REQUIRED WORK:
Of all the entries below, retype only the lines from the one with "Screen dimensions: 1024x693" through the one with "Given: Click the Total Staked: 2 label", exactly as they appear.

'''

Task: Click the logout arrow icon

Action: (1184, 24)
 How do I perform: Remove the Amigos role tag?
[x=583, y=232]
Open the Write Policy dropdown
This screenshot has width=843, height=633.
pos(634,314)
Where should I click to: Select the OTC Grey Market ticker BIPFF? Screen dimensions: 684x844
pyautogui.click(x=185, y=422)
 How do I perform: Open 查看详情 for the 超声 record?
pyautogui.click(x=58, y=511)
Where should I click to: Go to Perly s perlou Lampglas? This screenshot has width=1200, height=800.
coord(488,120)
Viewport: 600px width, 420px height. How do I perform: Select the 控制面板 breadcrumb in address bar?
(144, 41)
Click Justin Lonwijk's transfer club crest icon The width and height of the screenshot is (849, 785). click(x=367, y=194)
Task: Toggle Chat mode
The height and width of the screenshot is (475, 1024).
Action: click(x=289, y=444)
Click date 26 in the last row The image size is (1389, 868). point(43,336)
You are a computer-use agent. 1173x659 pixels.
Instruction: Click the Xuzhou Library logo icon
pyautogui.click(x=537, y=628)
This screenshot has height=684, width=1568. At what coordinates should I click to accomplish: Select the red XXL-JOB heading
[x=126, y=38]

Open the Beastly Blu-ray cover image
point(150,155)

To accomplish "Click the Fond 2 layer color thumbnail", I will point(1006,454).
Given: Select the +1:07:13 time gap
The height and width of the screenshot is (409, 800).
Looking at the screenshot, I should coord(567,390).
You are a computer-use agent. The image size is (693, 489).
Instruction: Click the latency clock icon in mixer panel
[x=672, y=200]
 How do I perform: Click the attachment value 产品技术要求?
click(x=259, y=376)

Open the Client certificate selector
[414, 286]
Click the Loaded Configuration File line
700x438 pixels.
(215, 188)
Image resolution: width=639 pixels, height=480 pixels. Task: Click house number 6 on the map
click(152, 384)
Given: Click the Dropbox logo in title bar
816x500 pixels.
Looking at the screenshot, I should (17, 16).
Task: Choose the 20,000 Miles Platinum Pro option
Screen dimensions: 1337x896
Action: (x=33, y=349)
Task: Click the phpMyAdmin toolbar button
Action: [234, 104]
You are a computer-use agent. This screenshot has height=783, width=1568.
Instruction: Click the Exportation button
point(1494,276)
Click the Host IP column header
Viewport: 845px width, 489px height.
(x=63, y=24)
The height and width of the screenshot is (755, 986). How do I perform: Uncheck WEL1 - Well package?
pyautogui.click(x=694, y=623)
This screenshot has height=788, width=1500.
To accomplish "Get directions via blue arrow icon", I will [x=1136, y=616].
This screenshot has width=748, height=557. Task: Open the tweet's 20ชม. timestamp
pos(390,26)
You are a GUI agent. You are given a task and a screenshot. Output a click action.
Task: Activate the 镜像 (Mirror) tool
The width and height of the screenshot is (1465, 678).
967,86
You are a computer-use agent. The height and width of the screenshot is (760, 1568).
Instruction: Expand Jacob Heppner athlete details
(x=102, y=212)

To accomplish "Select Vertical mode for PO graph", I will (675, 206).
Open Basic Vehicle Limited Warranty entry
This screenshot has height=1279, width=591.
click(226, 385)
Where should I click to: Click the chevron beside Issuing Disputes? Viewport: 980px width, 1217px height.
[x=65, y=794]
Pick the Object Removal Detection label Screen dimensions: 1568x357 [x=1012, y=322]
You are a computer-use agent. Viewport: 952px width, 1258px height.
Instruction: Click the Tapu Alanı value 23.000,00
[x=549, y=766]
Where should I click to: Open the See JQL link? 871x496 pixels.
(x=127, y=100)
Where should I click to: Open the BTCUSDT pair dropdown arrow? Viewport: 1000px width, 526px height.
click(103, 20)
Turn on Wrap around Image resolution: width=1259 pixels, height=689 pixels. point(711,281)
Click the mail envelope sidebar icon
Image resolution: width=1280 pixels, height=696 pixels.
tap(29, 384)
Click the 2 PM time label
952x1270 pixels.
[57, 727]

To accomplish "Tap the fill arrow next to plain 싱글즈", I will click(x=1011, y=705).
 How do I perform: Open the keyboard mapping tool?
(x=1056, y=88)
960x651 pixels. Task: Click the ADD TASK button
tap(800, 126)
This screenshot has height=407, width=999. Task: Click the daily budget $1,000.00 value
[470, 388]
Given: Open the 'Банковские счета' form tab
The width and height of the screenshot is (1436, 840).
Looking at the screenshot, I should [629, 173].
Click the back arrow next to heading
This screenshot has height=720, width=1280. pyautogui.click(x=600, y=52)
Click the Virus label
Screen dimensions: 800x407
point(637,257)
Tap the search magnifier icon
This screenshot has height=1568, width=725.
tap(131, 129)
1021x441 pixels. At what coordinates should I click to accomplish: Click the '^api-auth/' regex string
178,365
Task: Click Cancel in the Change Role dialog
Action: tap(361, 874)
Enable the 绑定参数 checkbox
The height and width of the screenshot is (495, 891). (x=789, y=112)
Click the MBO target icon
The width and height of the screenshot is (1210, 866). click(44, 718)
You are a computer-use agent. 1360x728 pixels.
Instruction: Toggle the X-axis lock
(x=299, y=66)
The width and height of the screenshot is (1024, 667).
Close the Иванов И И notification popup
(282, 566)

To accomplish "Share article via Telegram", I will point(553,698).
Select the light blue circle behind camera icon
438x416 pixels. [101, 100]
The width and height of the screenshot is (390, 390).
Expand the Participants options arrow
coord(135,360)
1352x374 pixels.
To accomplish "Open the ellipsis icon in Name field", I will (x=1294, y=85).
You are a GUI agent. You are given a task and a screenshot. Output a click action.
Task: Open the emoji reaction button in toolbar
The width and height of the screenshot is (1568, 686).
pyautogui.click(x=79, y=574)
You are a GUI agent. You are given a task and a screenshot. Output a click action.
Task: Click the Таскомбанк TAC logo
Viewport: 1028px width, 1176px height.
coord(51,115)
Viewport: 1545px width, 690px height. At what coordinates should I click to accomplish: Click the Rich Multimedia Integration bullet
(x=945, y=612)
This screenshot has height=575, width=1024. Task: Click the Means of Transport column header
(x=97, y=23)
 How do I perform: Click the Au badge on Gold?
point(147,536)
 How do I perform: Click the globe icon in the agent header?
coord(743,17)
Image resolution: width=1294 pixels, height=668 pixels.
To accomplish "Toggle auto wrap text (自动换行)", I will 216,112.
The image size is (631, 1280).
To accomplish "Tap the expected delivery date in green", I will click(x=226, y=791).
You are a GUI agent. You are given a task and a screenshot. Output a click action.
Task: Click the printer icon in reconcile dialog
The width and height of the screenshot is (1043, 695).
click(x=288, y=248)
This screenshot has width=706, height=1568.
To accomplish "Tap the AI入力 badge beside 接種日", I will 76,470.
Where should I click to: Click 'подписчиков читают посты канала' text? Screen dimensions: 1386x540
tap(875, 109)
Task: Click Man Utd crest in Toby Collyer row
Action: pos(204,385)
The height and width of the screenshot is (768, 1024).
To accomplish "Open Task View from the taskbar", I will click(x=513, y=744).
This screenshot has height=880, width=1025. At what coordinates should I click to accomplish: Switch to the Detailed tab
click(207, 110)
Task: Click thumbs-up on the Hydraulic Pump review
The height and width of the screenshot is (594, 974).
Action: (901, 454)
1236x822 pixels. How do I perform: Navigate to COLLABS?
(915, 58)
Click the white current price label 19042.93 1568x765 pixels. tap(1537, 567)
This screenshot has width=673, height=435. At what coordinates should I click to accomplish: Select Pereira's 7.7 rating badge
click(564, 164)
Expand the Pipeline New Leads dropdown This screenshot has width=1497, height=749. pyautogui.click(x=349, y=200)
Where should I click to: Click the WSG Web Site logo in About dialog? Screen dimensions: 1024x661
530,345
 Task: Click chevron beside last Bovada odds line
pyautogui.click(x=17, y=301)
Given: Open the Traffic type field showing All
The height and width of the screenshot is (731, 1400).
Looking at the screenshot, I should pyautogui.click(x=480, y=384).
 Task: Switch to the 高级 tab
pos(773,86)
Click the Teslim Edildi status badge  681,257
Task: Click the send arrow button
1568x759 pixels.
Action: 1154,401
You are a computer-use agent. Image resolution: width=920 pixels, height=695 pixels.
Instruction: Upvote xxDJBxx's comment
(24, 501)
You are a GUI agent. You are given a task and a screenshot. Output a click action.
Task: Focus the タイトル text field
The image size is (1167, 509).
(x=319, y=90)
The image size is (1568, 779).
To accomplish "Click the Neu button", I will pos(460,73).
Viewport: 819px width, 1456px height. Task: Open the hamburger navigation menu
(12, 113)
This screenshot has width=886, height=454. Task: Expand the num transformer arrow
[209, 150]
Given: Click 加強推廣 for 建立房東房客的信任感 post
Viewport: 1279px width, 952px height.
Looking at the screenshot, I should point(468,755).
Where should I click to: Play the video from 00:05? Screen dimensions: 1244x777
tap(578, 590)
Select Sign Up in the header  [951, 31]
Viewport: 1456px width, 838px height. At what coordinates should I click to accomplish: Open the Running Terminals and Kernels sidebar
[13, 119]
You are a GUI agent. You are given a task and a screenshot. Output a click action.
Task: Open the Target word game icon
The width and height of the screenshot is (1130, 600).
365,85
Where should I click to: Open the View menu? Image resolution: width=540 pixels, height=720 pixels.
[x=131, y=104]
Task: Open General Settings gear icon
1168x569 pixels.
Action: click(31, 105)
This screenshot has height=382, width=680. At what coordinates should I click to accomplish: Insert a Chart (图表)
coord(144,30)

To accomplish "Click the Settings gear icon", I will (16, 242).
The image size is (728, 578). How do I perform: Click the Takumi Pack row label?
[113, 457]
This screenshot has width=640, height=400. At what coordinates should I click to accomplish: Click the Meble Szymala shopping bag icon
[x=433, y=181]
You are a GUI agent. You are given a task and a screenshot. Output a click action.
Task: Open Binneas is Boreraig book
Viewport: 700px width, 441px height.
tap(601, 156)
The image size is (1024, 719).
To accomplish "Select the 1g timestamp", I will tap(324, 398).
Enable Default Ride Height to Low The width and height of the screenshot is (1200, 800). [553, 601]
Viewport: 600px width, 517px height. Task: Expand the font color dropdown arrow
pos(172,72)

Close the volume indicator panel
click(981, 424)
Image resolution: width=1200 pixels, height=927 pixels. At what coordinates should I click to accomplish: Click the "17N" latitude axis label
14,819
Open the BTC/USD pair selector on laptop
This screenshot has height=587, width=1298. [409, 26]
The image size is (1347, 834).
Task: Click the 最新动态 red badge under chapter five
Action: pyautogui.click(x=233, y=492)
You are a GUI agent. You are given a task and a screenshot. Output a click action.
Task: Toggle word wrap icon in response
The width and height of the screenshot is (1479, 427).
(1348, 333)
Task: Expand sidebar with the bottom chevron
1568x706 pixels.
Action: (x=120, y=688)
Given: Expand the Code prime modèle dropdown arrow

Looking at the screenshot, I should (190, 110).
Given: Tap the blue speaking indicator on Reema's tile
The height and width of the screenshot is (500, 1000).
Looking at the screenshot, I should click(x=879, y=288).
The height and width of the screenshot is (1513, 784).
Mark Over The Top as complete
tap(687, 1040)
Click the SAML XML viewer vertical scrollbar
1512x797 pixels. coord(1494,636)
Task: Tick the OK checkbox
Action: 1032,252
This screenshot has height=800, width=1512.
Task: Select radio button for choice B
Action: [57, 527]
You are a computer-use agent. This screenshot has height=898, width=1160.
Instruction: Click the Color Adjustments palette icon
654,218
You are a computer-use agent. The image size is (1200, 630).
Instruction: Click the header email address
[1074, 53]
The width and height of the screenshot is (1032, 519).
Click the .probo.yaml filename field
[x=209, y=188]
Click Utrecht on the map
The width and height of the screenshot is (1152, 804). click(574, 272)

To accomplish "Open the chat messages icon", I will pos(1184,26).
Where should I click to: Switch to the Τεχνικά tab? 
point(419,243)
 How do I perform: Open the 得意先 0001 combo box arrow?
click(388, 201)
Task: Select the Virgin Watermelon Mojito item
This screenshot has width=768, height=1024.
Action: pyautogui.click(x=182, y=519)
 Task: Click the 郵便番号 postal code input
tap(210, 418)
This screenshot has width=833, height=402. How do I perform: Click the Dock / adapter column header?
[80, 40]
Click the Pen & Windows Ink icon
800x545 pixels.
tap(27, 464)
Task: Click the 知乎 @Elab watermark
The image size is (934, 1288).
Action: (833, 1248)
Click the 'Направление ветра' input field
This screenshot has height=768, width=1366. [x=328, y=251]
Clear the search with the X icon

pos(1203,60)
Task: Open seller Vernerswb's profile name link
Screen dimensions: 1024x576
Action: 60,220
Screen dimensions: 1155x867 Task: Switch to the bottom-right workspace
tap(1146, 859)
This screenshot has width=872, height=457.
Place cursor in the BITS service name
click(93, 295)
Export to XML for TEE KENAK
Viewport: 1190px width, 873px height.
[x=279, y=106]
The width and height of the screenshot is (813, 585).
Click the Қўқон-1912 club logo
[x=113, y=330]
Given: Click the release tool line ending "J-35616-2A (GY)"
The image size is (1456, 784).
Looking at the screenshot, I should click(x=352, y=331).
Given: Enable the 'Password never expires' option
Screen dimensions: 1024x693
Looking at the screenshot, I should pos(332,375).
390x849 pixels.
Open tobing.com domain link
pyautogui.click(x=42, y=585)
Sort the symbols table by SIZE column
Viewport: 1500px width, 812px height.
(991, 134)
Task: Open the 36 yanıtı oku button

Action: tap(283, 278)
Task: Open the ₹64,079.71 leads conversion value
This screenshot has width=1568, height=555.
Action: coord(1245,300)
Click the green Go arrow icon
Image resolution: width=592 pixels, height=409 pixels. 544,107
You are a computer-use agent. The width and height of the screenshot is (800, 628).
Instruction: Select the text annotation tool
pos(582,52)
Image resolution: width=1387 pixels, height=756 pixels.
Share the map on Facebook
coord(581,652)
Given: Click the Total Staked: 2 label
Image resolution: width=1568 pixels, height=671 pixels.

'''

SOLUTION TO THIS PROBLEM:
Screen dimensions: 1024x693
Looking at the screenshot, I should pos(332,375).
390x849 pixels.
Open tobing.com domain link
pyautogui.click(x=42, y=585)
Sort the symbols table by SIZE column
Viewport: 1500px width, 812px height.
(991, 134)
Task: Open the 36 yanıtı oku button

Action: tap(283, 278)
Task: Open the ₹64,079.71 leads conversion value
This screenshot has width=1568, height=555.
Action: coord(1245,300)
Click the green Go arrow icon
Image resolution: width=592 pixels, height=409 pixels. 544,107
You are a computer-use agent. The width and height of the screenshot is (800, 628).
Instruction: Select the text annotation tool
pos(582,52)
Image resolution: width=1387 pixels, height=756 pixels.
Share the map on Facebook
coord(581,652)
Given: Click the Total Staked: 2 label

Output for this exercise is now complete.